MOC ŚWIĄTECZNYCH ŻYCZEŃ OD REGENTA POLSKI
W tym świątecznym okresie, jak co rok, spotykamy się w bliższym gronie, przekazując sobie najlepsze życzenia oraz reasumując nasze dokonania na wielu płaszczyznach. Specyfika świąt nawołuje do duchowej przemiany, rozpoczęcia nowego życia. Z punktu widzenia polskiej państwowości, są to święta istotne. Wiemy, bowiem wszyscy, iż państwo polskie w swych tragicznych dziejach doświadczyło cyklu śmierci i zmartwychwstania, odradzając się po ciemnych latach do życia.Dokonując namysłu nad tym ciągiem zdarzeń, mnóstwo myśli najróżniejszych napływa do zajętego zadumą umysłu. Bo po pierwsze, powstaje pytanie, jak to się stało, że daliśmy się ukrzyżować?
Jedną z głównych przyczyn tego stanu rzeczy był zapewne brak jednomyślności w kształtowaniu życia państwa. Po drugie, czy do końca przechyliliśmy czarę goryczy, spłacając nasze dziejowe przewinienia, tak by nie przyszli znów ci, którzy chcieliby nas krzyżować? Po trzecie, czy nasze odrodzenie jest zmartwychwstaniem prawdziwej Rzeczypospolitej? Silnej i niezależnej? Pytań mnóstwo, odpowiedzi mało, nie istnieje jednak chyba potrzeba, by w tym szczególnym okresie odpowiadać na nie. Dzielmy się radością i umacniajmy nasze więzy ponad wszelkimi podziałami, z podniesionym czołem wychodząc im naprzeciw.
Czasy, w których żyjemy, nie należą do lekkich. Pomimo tego, że być może nie mamy takich problemów ekonomicznych, jakie mieli nasi przodkowie, że jesteśmy coraz bogatsi, wiemy coraz więcej, to ciężko zaryzykować stwierdzenie, że żyje nam się lepiej.
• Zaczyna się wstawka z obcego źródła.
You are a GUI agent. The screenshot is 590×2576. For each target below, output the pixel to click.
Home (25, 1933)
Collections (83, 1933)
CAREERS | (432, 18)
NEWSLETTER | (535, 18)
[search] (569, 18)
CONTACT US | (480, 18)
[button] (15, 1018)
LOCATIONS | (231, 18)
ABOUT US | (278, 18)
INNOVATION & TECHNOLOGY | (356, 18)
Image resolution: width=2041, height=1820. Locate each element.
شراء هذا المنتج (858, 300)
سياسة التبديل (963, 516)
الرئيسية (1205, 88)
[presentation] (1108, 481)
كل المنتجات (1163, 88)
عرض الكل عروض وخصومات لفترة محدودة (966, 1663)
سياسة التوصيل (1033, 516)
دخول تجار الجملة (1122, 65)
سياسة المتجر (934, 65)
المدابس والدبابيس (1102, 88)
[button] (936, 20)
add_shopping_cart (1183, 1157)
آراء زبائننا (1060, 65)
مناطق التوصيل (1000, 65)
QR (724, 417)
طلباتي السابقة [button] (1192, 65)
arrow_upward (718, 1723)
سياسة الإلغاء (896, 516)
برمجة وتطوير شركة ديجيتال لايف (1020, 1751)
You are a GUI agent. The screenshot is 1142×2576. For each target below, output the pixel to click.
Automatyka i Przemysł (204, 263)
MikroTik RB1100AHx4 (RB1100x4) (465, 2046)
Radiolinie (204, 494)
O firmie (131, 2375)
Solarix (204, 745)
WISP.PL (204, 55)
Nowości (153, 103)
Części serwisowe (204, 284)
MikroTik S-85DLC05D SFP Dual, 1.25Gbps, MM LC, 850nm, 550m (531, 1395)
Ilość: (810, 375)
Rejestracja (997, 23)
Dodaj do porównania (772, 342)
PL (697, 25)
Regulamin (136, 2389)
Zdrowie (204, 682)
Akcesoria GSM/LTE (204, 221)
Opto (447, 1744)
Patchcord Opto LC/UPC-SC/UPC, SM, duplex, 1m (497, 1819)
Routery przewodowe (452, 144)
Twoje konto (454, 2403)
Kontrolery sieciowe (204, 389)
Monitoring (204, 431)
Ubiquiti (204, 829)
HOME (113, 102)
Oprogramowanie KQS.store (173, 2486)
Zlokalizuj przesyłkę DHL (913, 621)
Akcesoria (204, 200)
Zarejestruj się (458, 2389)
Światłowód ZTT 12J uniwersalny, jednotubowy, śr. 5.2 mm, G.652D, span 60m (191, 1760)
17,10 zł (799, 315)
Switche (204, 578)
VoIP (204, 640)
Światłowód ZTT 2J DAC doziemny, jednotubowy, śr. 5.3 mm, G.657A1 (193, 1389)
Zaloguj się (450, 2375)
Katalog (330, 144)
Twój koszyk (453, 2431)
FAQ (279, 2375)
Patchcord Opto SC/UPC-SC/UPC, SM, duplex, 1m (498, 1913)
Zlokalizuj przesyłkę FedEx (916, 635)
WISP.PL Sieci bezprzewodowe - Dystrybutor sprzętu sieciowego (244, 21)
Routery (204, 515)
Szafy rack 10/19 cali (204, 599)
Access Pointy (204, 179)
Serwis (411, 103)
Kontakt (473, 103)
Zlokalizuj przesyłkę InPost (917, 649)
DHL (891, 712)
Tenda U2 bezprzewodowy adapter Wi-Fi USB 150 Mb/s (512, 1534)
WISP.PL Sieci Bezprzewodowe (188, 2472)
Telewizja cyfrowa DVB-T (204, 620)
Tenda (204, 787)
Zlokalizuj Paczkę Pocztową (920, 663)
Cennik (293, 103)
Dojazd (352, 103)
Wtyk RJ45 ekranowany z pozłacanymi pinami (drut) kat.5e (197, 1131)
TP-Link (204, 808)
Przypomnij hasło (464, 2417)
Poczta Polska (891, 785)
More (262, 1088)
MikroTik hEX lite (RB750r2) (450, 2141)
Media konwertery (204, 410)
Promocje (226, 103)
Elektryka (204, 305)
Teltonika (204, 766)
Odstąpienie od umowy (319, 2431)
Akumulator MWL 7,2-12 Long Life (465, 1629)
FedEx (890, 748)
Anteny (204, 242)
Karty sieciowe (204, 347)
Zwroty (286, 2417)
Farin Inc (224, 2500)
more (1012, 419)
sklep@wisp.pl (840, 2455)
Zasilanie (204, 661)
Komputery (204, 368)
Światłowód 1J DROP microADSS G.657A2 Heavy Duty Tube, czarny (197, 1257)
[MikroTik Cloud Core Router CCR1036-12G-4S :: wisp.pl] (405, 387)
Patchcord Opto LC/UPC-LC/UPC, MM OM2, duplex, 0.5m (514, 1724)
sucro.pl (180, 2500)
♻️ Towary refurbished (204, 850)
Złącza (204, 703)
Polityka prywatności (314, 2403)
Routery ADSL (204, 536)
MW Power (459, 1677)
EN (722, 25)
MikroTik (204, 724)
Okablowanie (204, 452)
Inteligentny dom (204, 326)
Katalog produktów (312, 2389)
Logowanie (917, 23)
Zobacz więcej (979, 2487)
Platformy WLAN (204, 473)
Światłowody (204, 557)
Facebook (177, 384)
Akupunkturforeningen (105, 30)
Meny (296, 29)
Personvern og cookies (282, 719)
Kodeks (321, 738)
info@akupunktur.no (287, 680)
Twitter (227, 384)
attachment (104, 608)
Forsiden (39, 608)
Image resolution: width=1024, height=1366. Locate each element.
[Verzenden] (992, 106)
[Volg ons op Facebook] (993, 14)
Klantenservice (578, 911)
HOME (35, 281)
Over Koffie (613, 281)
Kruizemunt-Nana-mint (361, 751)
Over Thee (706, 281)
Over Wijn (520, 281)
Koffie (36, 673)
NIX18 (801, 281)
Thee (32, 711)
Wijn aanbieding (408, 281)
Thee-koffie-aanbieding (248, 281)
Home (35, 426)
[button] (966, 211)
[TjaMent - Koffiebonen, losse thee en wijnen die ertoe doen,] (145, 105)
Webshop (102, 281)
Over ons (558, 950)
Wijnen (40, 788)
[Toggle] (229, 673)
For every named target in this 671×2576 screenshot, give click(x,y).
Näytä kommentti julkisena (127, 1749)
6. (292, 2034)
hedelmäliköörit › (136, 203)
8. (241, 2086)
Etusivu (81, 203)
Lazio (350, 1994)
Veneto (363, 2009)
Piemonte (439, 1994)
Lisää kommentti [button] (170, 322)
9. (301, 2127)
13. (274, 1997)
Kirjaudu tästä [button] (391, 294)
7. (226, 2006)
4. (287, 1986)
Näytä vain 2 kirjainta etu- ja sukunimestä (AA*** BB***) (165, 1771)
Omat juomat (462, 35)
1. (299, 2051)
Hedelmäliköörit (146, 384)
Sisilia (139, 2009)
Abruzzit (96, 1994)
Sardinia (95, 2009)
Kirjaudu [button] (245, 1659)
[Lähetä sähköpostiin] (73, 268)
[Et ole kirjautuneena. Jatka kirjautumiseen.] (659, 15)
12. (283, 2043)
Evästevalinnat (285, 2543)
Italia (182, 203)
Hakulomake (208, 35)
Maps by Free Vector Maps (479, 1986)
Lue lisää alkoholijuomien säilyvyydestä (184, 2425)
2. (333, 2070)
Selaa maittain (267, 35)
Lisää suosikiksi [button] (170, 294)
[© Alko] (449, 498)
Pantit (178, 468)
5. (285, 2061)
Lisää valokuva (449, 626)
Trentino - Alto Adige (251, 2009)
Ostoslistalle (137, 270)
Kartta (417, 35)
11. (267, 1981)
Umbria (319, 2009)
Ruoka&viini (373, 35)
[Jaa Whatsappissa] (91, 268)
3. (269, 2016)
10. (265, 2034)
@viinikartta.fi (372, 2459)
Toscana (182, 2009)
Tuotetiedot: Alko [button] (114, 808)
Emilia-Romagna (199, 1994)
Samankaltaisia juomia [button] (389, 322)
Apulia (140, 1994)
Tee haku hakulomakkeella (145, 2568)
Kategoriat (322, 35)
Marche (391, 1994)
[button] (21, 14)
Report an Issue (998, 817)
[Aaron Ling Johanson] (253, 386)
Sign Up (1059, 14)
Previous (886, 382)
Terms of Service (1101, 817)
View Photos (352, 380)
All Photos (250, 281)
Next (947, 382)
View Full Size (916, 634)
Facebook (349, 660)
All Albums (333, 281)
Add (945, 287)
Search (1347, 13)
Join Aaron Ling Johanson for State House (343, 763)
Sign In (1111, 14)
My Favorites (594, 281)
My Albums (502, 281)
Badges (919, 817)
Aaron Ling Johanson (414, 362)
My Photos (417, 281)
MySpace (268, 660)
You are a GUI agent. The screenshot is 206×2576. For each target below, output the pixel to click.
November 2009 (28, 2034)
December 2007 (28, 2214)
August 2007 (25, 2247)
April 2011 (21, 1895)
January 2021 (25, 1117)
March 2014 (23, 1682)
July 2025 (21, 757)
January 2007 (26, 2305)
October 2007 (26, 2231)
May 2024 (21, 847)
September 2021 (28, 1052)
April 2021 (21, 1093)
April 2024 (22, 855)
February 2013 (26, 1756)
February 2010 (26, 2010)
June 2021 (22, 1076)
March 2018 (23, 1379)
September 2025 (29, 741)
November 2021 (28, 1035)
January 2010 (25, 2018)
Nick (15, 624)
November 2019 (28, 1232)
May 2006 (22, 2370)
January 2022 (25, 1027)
Gwałtowny rozwój ekonomiczno-techniczny i umiejscowienie pieniądza na szczycie drabiny wartości, zmienia całkowicie charakter tkanki społecznej, ludzkie natury czyniąc bardziej agresywnymi i pożądliwymi dóbr konsumpcyjnych. To z kolei powoduje, że zapominamy, kim jesteśmy, odczłowieczamy się, dewaluujemy swą wartość, cofając się na linii ewolucji do poziomu wygłodniałych drapieżników żądnych świeżych łupów. A nie musi tak być. I nie powinno tak być.
Już najstarsi filozofowie mówili o podstawowych wartościach związanych z człowieczeństwem takich jak szacunek, godność, wolność, miłość, sprawiedliwość. Te często przegrywają w codziennej konsumpcjonistycznej konfrontacji z rzeczywistością. A to one czynią nas silnymi, to one odróżniają nas od zwierząt i czynią ludźmi. Pamiętajmy o nich w naszym codziennym życiu, a tkanka społeczna, której komórkami jesteśmy, uzdrawiać się będzie samoistnie, niosąc nam nowe życie i nowe możliwości. Niech te święta dla nas wszystkich będą impulsem do rozpoczęcia nowego życia, życia duchem mocnej i jednolitej Polski. Niech zrodzi się ona z naszych marzeń, myśli i nieuświadomionych treści.
Tego wszystkiego, w głębokim duchu nadziei życzymy wszystkim, dla których Polska jest głównym pierwiastkiem i napędem życia.